* **依頼内容 1**
項目のうち、「This screenshot has width=1384, height=868.」を含む行から始め、「[x=591, y=824]」を含む行までを、「Litigation Analytics」を「Legal Analytics」に変更し、それ以外は一切手を加えずに示してください。

* **提示された本文**
++++++

3669.消費税増税外圧を鵜呑みする菅内閣の稚拙



■■消費税増税外圧を鵜呑みする菅内閣の稚拙?
    先ず3%成長の4年持続を達成せよ?

◆菅首相の「変節」◆菅首相は、7日に「早期に結論を得ることを
めざして、消費税を含む税制の抜本改革に関する協議を超党派で開
始します。」とした参院選向けの民主党マニフェストを発表すると
ともに、記者会見で「税率については自民党が提案している10%
という数字を一つの参考にさせていただきたい」と述べ消費税増税
に向け舵を切った。 

財務相に就任当初の正月には、「逆立ちしても鼻血も出ないという
ほど、完全に無駄をなくしたと言えるところまできた時に(増税の)
議論を行って」と述べていたのと比べれば180度の変更、変節と
いえる。

事業仕分けで当初思っていたような無駄の削減が達成できていない
ことに加え、大馬鹿だと公言していた財務官僚に国会答弁で経済の
基礎知識を知らず右往左往したのを助けられ屈服したこと等がこの
変節の原因であろう。

また、8月期限で具体化させなければならない普天間米海兵隊基地
の辺野古移設から世論の目を逸らさせるつもりであったり、小沢前
幹事長の仕掛けるであろう政界再編の機先を制して自民党との大連
立の芽を作っておくこと等の計算もあるのかもしれない。

++++++

* **データセット項目**
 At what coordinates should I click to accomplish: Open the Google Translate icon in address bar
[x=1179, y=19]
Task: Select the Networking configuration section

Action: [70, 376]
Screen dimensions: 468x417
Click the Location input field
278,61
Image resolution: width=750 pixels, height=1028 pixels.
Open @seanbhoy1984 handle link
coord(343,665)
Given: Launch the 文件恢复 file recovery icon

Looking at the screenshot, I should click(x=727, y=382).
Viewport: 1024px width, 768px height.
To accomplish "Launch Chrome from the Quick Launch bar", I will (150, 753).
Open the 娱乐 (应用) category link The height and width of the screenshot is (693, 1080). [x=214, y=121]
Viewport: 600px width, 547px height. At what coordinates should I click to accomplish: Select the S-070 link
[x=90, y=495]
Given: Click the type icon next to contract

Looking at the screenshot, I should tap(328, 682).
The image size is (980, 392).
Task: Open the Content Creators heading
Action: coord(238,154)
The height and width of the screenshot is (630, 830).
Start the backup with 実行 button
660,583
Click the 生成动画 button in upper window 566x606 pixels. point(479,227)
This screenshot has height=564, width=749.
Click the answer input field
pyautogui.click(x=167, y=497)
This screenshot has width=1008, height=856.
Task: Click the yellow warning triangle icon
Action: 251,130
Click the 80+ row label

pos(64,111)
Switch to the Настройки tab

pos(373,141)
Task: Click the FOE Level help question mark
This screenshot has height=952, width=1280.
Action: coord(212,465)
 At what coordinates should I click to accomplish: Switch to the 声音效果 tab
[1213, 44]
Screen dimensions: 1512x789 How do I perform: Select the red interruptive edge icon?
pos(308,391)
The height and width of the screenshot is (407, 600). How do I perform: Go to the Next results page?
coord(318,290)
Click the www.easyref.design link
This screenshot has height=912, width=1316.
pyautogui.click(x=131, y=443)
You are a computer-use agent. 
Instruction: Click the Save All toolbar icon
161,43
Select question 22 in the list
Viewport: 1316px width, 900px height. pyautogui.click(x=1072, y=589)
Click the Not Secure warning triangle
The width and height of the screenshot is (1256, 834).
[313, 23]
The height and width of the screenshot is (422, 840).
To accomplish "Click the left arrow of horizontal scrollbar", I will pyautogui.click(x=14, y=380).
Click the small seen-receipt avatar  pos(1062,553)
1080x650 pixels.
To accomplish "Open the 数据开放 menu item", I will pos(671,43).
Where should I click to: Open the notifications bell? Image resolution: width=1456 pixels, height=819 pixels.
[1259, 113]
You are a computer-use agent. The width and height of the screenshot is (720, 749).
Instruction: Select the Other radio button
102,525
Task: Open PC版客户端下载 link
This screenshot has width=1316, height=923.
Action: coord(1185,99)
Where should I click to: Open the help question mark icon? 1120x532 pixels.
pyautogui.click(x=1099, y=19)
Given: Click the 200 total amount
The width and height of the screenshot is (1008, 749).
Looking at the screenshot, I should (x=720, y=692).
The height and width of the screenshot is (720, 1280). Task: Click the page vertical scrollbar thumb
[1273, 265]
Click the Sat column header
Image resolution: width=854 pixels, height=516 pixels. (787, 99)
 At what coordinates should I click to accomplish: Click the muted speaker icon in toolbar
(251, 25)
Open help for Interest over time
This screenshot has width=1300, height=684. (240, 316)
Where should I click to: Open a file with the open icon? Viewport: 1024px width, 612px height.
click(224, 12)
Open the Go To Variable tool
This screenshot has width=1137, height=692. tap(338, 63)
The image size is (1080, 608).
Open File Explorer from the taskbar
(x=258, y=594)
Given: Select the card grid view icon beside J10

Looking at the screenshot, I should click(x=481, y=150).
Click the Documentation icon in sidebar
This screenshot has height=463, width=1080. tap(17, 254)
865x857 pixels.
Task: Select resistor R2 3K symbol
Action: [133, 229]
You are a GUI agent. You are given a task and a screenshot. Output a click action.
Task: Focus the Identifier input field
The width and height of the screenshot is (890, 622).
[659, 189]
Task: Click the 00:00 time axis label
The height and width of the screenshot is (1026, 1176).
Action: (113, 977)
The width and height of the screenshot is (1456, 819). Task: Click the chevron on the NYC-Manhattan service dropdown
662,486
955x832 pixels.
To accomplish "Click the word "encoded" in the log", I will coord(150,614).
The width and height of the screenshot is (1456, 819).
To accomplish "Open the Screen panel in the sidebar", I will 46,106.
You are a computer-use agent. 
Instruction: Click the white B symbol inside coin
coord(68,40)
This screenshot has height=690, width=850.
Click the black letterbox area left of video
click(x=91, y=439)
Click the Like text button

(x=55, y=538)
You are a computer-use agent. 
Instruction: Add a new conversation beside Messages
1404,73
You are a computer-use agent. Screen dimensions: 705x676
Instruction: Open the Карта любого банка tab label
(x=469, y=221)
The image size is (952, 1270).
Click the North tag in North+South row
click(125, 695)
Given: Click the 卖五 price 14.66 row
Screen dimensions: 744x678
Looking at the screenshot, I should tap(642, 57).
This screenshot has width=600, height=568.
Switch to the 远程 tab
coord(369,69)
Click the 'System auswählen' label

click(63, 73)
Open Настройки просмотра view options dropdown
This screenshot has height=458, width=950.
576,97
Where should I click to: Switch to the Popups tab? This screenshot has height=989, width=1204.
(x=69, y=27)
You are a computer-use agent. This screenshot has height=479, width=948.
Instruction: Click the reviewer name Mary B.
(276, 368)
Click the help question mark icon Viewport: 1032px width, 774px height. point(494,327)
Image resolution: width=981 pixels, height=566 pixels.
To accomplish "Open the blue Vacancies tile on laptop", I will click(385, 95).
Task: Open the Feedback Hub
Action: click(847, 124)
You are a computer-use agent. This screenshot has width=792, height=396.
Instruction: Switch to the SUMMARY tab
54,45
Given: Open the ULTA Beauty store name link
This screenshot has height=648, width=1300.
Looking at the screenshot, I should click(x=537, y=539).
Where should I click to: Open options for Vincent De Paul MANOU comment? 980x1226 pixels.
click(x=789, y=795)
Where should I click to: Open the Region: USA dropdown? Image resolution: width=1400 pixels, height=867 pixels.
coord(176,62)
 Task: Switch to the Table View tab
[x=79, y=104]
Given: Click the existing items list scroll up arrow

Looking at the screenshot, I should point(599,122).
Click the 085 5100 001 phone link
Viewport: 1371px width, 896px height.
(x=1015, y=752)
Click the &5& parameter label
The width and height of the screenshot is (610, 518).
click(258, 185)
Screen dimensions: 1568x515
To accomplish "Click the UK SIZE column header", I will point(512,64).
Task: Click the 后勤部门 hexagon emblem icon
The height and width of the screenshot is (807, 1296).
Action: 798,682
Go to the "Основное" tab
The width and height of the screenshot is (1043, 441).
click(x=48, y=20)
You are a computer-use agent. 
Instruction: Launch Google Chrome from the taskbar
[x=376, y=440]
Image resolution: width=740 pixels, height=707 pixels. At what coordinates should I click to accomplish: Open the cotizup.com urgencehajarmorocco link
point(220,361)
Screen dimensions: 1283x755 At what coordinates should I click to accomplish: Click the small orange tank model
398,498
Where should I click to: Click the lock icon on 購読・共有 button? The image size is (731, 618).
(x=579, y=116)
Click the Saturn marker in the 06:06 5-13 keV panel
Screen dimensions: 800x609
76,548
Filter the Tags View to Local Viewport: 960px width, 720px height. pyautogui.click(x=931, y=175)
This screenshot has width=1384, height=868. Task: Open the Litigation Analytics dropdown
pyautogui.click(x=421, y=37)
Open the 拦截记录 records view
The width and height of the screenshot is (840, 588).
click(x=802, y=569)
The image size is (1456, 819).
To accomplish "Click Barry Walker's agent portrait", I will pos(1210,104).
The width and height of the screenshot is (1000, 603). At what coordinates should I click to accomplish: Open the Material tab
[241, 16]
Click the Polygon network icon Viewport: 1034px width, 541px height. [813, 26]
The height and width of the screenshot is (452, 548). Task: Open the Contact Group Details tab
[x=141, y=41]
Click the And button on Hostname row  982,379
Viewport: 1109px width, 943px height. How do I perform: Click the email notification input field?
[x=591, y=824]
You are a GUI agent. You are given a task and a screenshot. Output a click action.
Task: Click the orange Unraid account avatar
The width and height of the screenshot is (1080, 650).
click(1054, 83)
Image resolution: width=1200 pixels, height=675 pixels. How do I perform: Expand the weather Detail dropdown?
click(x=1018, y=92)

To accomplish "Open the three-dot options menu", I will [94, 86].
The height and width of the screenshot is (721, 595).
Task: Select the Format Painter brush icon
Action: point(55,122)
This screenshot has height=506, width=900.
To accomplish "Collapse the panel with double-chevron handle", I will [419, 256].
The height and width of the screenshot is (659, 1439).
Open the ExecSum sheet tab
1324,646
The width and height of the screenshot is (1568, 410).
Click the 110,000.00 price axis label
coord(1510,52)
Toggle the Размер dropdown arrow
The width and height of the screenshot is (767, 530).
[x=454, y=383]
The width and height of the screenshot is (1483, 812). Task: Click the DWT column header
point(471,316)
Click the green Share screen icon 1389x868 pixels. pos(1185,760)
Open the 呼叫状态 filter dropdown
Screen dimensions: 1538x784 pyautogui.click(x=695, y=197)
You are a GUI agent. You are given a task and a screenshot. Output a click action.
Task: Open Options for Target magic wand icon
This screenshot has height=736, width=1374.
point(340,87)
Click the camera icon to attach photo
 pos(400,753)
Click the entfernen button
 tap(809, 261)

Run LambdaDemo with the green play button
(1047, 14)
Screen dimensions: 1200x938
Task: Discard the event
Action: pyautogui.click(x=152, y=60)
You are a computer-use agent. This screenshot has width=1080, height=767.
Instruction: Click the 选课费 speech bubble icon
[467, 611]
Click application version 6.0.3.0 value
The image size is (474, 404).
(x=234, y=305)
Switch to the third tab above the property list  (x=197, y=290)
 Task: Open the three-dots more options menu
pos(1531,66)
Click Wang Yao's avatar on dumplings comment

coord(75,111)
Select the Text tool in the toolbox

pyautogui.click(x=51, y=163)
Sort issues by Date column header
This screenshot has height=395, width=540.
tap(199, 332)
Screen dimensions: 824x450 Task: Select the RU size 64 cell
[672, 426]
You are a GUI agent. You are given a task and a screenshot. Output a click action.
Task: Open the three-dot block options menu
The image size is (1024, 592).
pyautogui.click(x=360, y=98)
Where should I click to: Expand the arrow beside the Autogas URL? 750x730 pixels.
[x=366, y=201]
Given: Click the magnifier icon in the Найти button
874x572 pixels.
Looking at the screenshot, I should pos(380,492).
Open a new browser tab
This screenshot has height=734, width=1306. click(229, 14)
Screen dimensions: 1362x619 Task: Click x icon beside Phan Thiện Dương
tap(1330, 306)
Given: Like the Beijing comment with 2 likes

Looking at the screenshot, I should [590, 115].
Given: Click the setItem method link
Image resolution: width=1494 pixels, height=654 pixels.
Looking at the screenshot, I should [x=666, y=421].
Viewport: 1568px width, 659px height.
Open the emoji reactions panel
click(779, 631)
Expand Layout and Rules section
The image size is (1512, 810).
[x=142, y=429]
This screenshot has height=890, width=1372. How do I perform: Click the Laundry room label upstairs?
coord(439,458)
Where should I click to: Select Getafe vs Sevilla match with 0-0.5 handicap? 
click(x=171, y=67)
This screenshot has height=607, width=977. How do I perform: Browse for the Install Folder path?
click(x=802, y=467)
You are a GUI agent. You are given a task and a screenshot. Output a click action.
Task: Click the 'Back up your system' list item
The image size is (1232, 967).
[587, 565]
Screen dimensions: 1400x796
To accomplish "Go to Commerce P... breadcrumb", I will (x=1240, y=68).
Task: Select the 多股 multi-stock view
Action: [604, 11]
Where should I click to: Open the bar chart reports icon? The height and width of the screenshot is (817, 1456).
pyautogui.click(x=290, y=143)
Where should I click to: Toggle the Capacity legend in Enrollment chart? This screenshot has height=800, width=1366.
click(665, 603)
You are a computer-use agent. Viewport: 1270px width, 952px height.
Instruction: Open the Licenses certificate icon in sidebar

++++++

* **依頼内容 2**
消費税増税を論じた本文を、一字一句違えずに繰り返してください。

* **解答 1**
This screenshot has width=1384, height=868. Task: Open the Legal Analytics dropdown
pyautogui.click(x=421, y=37)
Open the 拦截记录 records view
The width and height of the screenshot is (840, 588).
click(x=802, y=569)
The image size is (1456, 819).
To accomplish "Click Barry Walker's agent portrait", I will pos(1210,104).
The width and height of the screenshot is (1000, 603). At what coordinates should I click to accomplish: Open the Material tab
[241, 16]
Click the Polygon network icon Viewport: 1034px width, 541px height. [813, 26]
The height and width of the screenshot is (452, 548). Task: Open the Contact Group Details tab
[x=141, y=41]
Click the And button on Hostname row  982,379
Viewport: 1109px width, 943px height. How do I perform: Click the email notification input field?
[x=591, y=824]

* **解答 2**
3669.消費税増税外圧を鵜呑みする菅内閣の稚拙



■■消費税増税外圧を鵜呑みする菅内閣の稚拙?
    先ず3%成長の4年持続を達成せよ?

◆菅首相の「変節」◆菅首相は、7日に「早期に結論を得ることを
めざして、消費税を含む税制の抜本改革に関する協議を超党派で開
始します。」とした参院選向けの民主党マニフェストを発表すると
ともに、記者会見で「税率については自民党が提案している10%
という数字を一つの参考にさせていただきたい」と述べ消費税増税
に向け舵を切った。 

財務相に就任当初の正月には、「逆立ちしても鼻血も出ないという
ほど、完全に無駄をなくしたと言えるところまできた時に(増税の)
議論を行って」と述べていたのと比べれば180度の変更、変節と
いえる。

事業仕分けで当初思っていたような無駄の削減が達成できていない
ことに加え、大馬鹿だと公言していた財務官僚に国会答弁で経済の
基礎知識を知らず右往左往したのを助けられ屈服したこと等がこの
変節の原因であろう。

また、8月期限で具体化させなければならない普天間米海兵隊基地
の辺野古移設から世論の目を逸らさせるつもりであったり、小沢前
幹事長の仕掛けるであろう政界再編の機先を制して自民党との大連
立の芽を作っておくこと等の計算もあるのかもしれない。